Müssen wir vielleicht doch selbst ran?
Bei allem Verständnis, das dauert einfach zu lange. Bis dahin geht es unserem kleinen Patienten sicher gar nicht mehr gut. Was also tun? Wir überlegen, vielleicht doch selbst einen Saft herzustellen und berechnen die benötigte Menge. Wenn wir 12 Hartkapseln mit 300 mg Wirkstoff nehmen und auf 225 ml Wasser verteilen, müsste die Mutter 3 x täglich 5 ml abmessen, das könnte funktionieren. Aber was ist mit dem Geschmack? Ist sicherlich ziemlich bitter das Zeug.
Aus meiner Erfahrung in einer Apotheke, die Methadon abgegeben hat, weiß ich, dass untergemischter Himbeersirup das Bittere recht gut kaschiert. Aber in den Kapseln befinden sich auch noch Füllstoffe. Talkum ist zum Beispiel überall mit drin, und das löst sich ja nicht, bleibt als Bodensatz in der Flasche und muss jedes Mal aufgeschüttelt werden. Und wie sieht es mit der Haltbarkeit aus? Wie lange bleibt der Wirkstoff stabil? Müssen wir jeden Tag frisch eine kleine Menge herstellen oder können wir gleich für eine oder sogar für zwei Wochen eine Rezeptur machen, wenn wir sie in den Kühlschrank stellen?
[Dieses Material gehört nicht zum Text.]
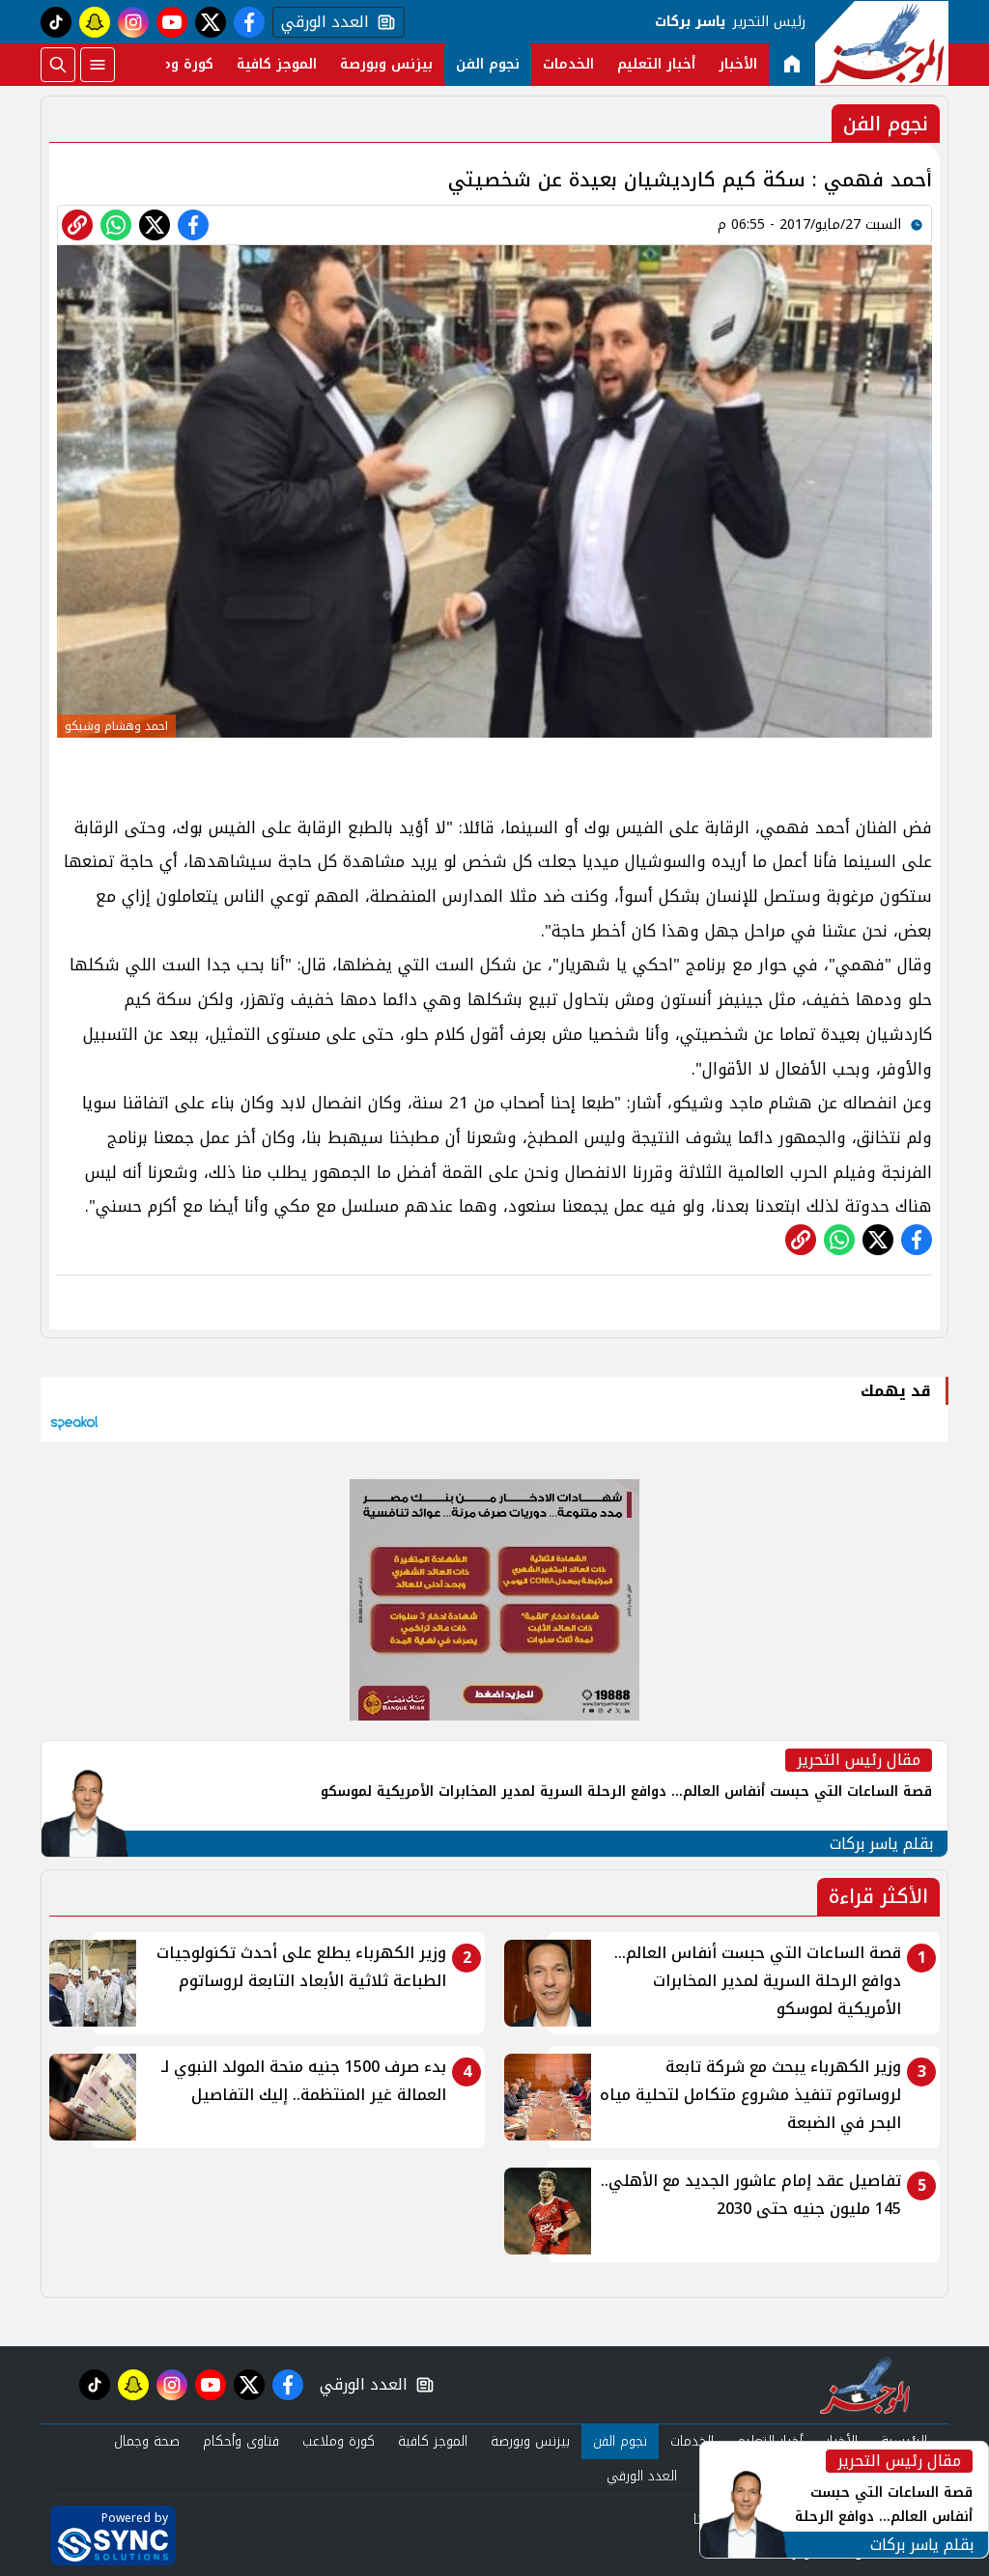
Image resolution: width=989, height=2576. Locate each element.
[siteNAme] (881, 43)
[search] (58, 64)
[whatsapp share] (115, 225)
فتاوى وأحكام (241, 2441)
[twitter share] (154, 225)
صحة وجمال (147, 2441)
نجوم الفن (488, 64)
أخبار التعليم (656, 64)
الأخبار (738, 64)
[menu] (97, 64)
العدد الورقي (320, 22)
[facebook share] (193, 225)
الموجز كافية (277, 64)
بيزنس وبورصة (386, 64)
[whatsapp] (77, 225)
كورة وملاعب (172, 64)
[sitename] (865, 2385)
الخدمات (568, 64)
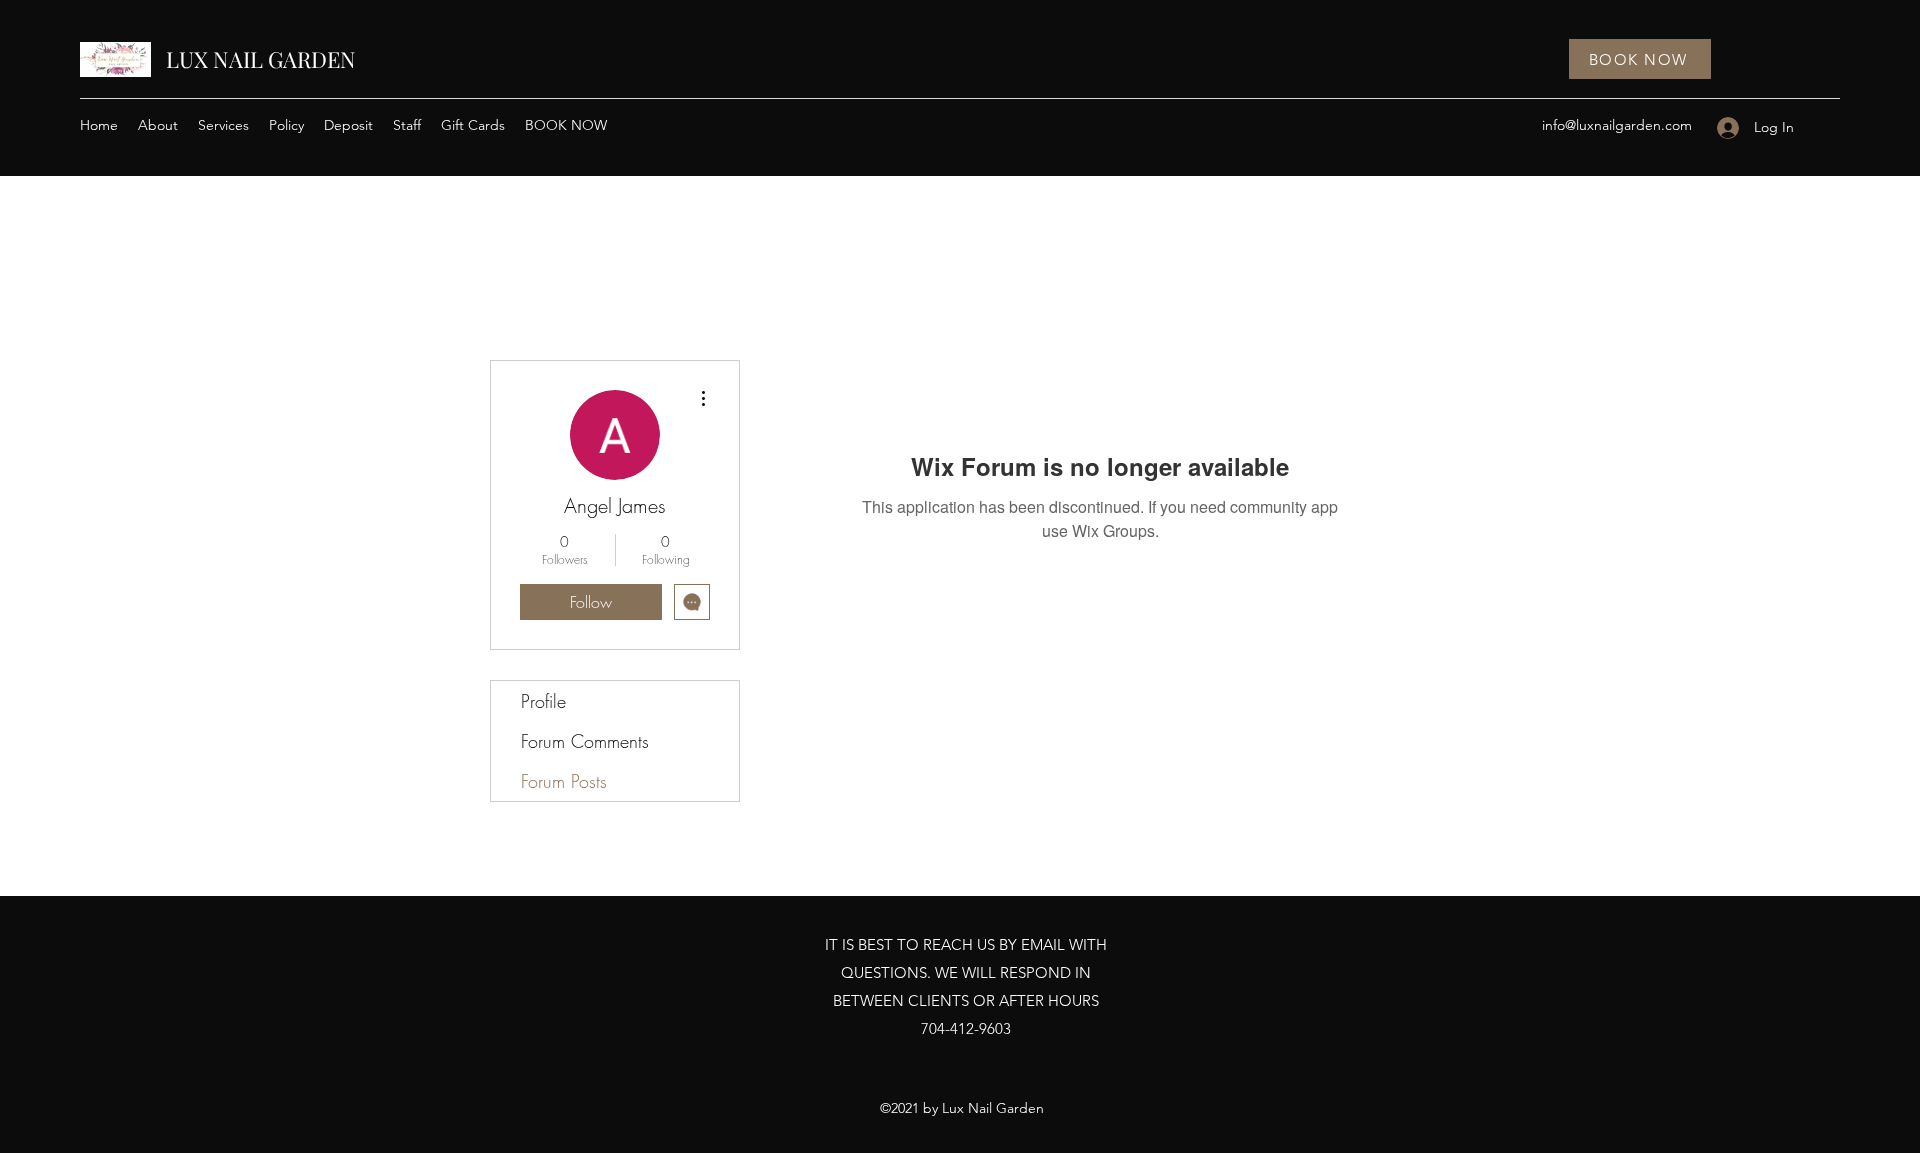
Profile (543, 701)
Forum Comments (585, 741)
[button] (223, 125)
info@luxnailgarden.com (1617, 125)
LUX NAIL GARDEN (261, 59)
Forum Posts (564, 781)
Manchmal muss es unbürokratisch sein
Wir rufen beim NRF an und fragen dort nach, doch auch hier fehlen leider die Erfahrungswerte. Und jetzt? Der Chef startet in verschiedenen Facebook-Foren einen Aufruf, ein letzter Versuch. Und tatsächlich! Aus dem hohen Norden meldet sich eine Apotheke, die tatsächlich noch drei Trockensäfte auf Lager hat! Der Apotheker verspricht, sie sofort per Post loszuschicken, was bedeutet, dass wir sie am Mittwoch in den Händen halten. Somit muss unser Patient nur einen Tag ohne Antibiotikum auskommen. Unbürokratische Hilfe unter Kollegen – einfach Klasse!
Auf den Portokosten bleiben wir sicherlich sitzen, die zahlt die Kasse nicht. Ebensowenig wie die Zeit, die für die Telefonate und die Überlegungen und Rechnereien draufgegangen ist. Verdient haben wir somit an diesem Rezept gar nichts, nur draufgelegt. Aber das ist eben der Preis für das gute Gefühl, geholfen zu haben. Dafür sind wir nämlich da, um Lösungen und Hilfe für kranke Menschen zu bieten,und das unterscheidet uns von einem reinen Versandhandel aus dem Internet. Auch deswegen ist die Apotheke eben nicht so leicht zu ersetzen!